Problems to work on:
1. Copy the ring buffer excerpt from "One might think" up to and including "the main buffer.", changing "recording" to "logging".
2. In the ring buffer excerpt, what function must ring_buffer_start be paired with?

Excerpt:
------------------------------------------------------------
One might think from the name it starts recording events or something
similarly daft..

> + * @buffer: The ring buffer to read from
> + * @iter_flags: control flags on how to read the buffer.
> + *
> + * This starts up an iteration through the buffer. It also disables
> + * the recording to the buffer until the reading is finished.
> + * This prevents the reading from being corrupted. This is not
> + * a consuming read, so a producer is not expected.
> + *
> + * The iter_flags of RB_ITER_FL_SNAP will read the snapshot image
> + * and not the main buffer.
> + *
> + * Must be paired with ring_buffer_finish.
> + */
> +struct ring_buffer_iter *
> +ring_buffer_start(struct ring_buffer *buffer, unsigned iter_flags)
> +{
> +	struct ring_buffer_per_cpu *cpu_buffer;
> +	struct ring_buffer_iter *iter;
> +	unsigned long flags;
> +	int cpu;
> +
> +	iter = kmalloc(sizeof(*iter), GFP_KERNEL);
> +	if (!iter)
------------------------------------------------------------
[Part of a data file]

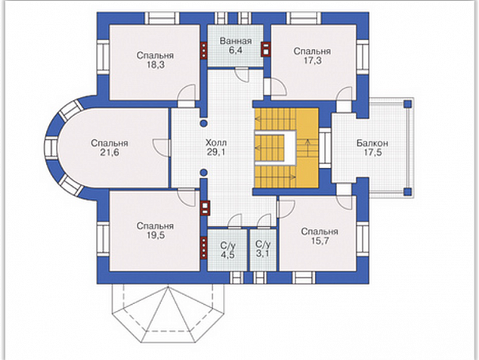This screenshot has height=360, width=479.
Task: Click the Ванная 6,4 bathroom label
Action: click(236, 45)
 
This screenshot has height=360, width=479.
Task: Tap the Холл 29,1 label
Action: click(216, 147)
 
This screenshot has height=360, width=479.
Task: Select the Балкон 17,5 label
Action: click(372, 147)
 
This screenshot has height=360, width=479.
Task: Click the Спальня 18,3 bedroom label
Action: click(155, 60)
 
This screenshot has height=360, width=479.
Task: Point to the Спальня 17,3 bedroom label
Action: click(312, 55)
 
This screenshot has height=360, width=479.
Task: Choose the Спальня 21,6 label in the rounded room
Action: click(110, 147)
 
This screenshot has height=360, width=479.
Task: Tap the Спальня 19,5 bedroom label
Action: click(155, 231)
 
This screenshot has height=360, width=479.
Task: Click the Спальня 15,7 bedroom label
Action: click(320, 236)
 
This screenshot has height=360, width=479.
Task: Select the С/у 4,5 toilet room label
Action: click(228, 250)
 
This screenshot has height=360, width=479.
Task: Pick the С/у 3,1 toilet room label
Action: click(263, 249)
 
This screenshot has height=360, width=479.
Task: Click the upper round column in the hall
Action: click(203, 123)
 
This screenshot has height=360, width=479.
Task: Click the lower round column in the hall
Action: click(203, 172)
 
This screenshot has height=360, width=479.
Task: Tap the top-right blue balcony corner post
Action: click(407, 104)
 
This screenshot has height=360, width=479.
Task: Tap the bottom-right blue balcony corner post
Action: click(407, 192)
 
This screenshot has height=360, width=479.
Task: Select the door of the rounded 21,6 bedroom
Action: click(161, 147)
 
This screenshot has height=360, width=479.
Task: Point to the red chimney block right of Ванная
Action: click(266, 49)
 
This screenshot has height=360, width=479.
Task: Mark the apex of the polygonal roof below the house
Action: click(168, 287)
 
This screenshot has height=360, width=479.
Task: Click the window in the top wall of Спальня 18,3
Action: click(162, 18)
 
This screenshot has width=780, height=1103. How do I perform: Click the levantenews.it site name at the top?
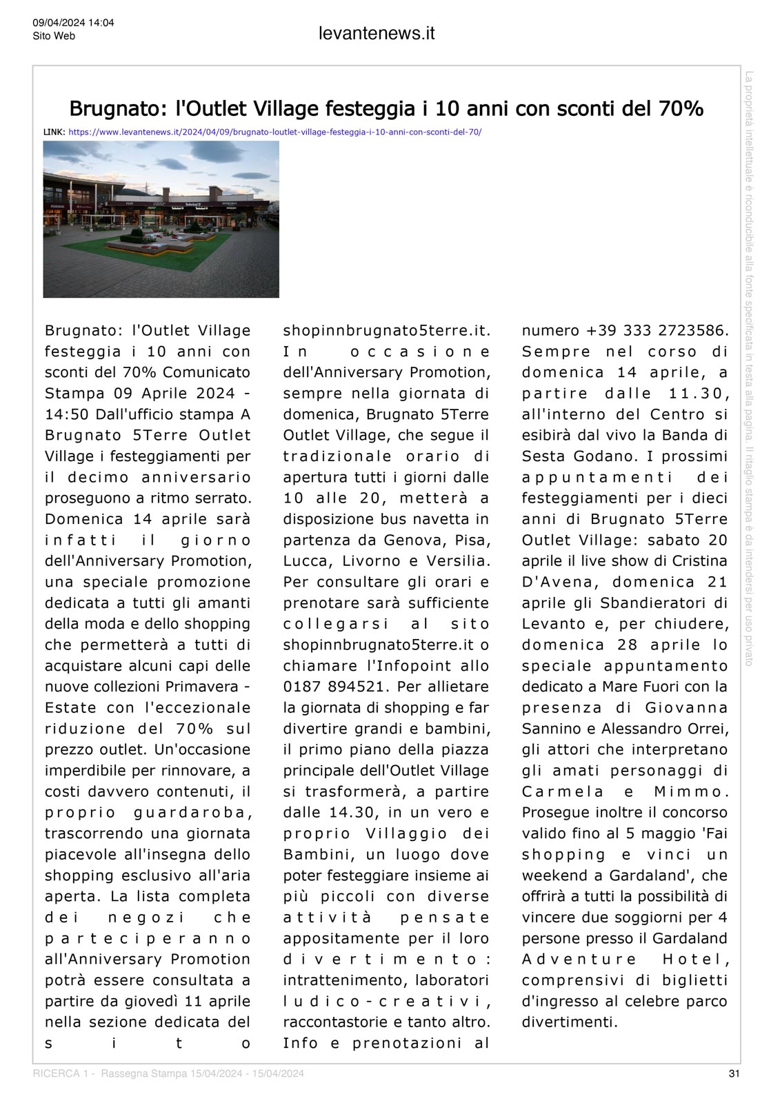(377, 34)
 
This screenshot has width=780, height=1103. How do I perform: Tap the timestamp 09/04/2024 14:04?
(73, 23)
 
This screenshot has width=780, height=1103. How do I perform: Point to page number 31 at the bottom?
(734, 1073)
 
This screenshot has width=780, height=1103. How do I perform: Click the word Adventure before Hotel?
(579, 959)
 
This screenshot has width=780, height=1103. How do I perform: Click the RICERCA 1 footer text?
(60, 1073)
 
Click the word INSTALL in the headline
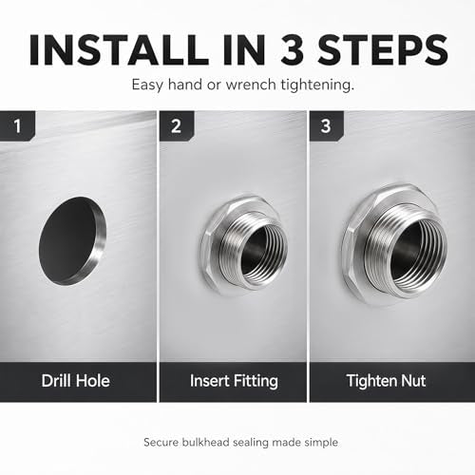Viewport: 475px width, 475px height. click(119, 50)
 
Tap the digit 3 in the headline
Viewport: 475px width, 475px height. click(293, 50)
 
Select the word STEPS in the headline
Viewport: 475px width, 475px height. click(383, 50)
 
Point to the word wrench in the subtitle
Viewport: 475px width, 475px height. click(251, 85)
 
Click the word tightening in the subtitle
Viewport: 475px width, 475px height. click(317, 86)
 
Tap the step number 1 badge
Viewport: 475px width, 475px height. click(17, 126)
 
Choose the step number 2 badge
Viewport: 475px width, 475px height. click(177, 126)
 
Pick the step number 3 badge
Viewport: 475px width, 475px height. click(326, 126)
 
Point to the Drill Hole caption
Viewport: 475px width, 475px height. click(76, 381)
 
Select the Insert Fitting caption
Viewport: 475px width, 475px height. click(234, 381)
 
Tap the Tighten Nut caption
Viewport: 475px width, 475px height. click(387, 381)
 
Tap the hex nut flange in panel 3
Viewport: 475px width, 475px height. click(354, 247)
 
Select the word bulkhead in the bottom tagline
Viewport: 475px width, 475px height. click(206, 442)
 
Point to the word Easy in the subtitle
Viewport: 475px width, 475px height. click(148, 86)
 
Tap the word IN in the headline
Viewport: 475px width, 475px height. click(244, 50)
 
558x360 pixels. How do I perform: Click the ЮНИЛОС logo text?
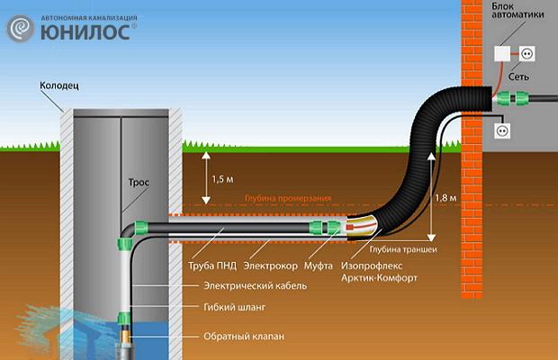point(89,32)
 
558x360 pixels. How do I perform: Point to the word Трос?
point(139,182)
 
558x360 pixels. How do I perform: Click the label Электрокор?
point(269,266)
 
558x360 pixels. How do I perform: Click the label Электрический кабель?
point(255,285)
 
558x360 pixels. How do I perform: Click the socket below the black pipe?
point(502,130)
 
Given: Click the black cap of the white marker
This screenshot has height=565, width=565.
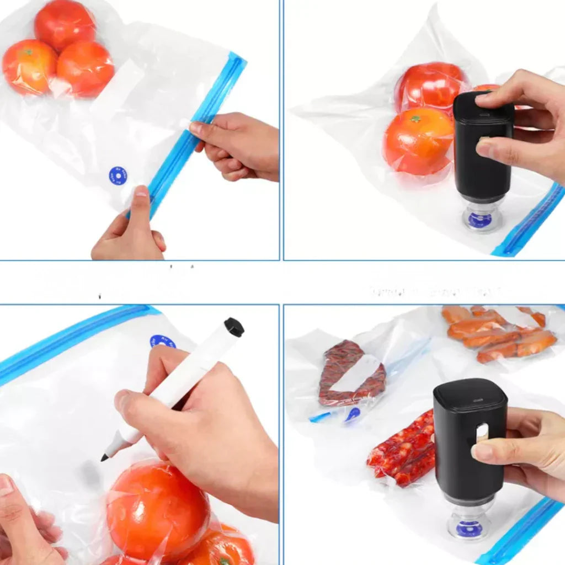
------------------------------------------------------------
Results of the tasks:
1.
One might think from the name it starts logging events or something
similarly daft..

> + * @buffer: The ring buffer to read from
> + * @iter_flags: control flags on how to read the buffer.
> + *
> + * This starts up an iteration through the buffer. It also disables
> + * the logging to the buffer until the reading is finished.
> + * This prevents the reading from being corrupted. This is not
> + * a consuming read, so a producer is not expected.
> + *
> + * The iter_flags of RB_ITER_FL_SNAP will read the snapshot image
> + * and not the main buffer.

2. ring_buffer_finish